2009: Host Hotel for Supercross
In September 2009 the hotel announced it would serve as host hotel for the visiting pro-am supercross series' Daytona Beach events, publishing a $67-a-night rider rate under promo code superx. Riders, wrenches and racing families filled the courtyard through the fall season. The full announcement is preserved on the supercross page; the modern professional series continues at SupercrossLive.com.
The Perennials
Some stories the news engine ran every single year, because every year they were true:
- January: winter rates from $89 before Speedweeks; see the specials archive
- February: Daytona 500 week sold out — again; six-night minimums held
- March: Bike Week parking-lot bulletins and late-cancellation lists
- July: the summer 400 night race and the courtyard cookout
- September: jazz festival weekend bookings — anniversary couples a specialty, per the guestbook
- October: Biketoberfest, round two of the chrome river
- November: Turkey Rod Run weekend, the year's last sellout
The Quiet Ending
The news engine went quiet after 2011, and the hotel-era website with it. The domain later passed through hands that had nothing to do with Daytona Beach or hospitality — which is precisely why this archive exists. The American Motorcyclist Association, whose sanctioned events filled so many of the hotel's March and October nights, still runs the racing calendar at americanmotorcyclist.com; the grandstands across the street still fill; only the hotel's sign is gone from the boulevard.

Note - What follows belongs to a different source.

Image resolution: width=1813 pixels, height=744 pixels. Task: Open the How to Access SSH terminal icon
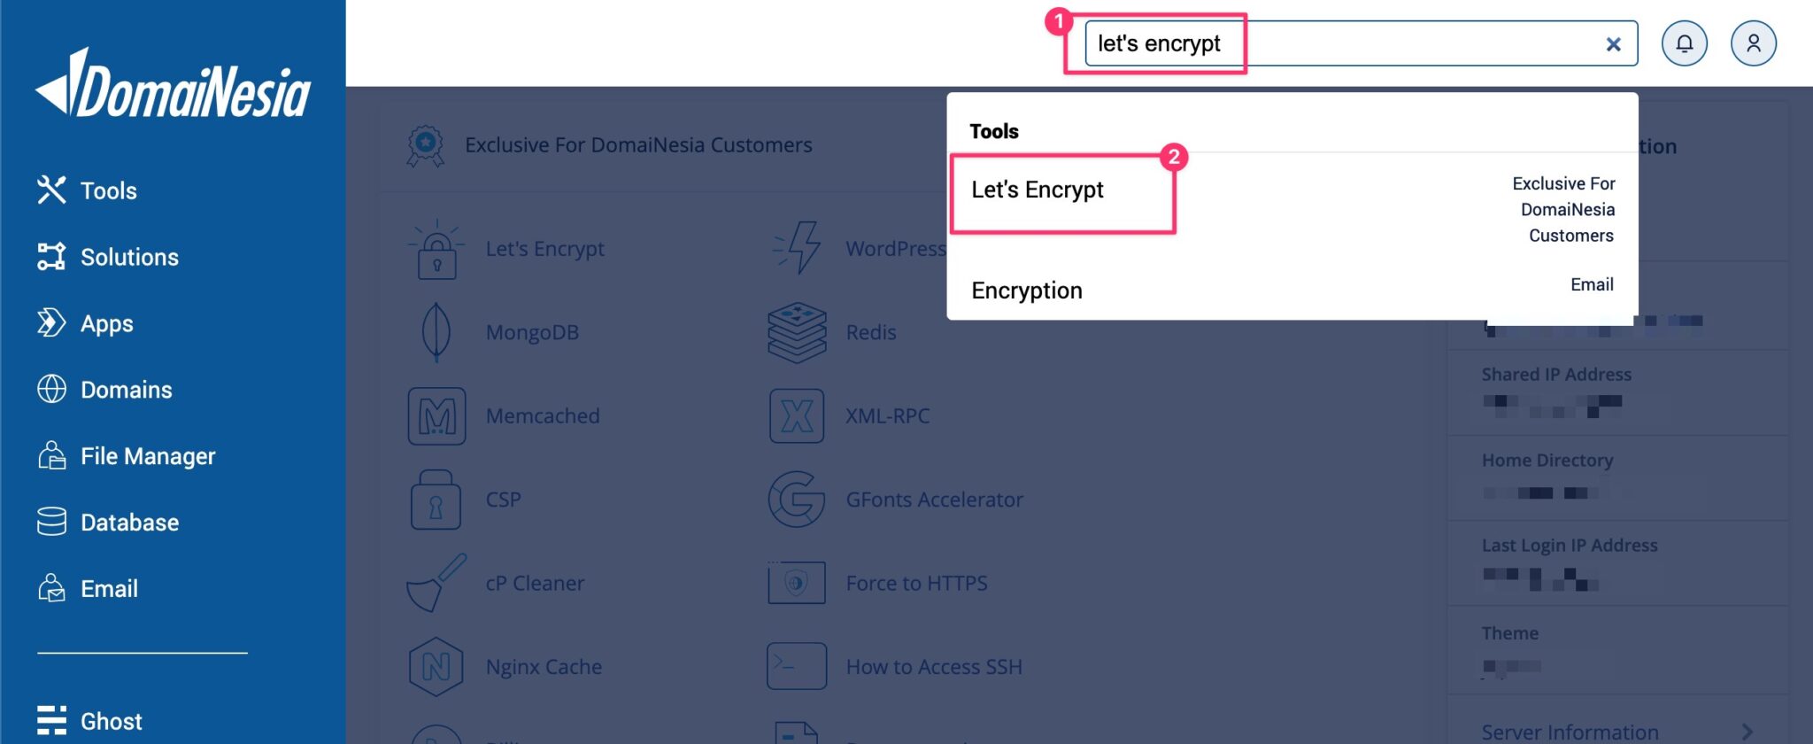[x=796, y=665]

Earlier Bulletins, 2004–2007
Fragments of the mid-2000s news engine survive as headlines and dates: the launch of online booking with real-time calendars (2004); the guestbook going live on the site and filling immediately with regulars' praise (2005–2006); season-by-season specials for karting week, the historic sports car races and the jazz festival; and the steady drumbeat of sold-out notices each February and March. The site even added a streaming video tour in its final years — ambitious web work for a roadside property, done because the hotel's owners understood early that race fans planned online.

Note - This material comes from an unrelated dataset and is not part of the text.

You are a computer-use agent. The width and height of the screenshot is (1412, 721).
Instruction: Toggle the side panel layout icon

Taken together, the bulletins sketch a small business doing everything right in a hard decade: renovate when the economy says don't, earn the brand's top marks the following year, court the racing community that built the town, and keep the email list warm between sellouts. That the story ends anyway is not a verdict on the hotel — it is simply what happened to the boulevard's whole generation of motor hotels, and why archives like this page exist.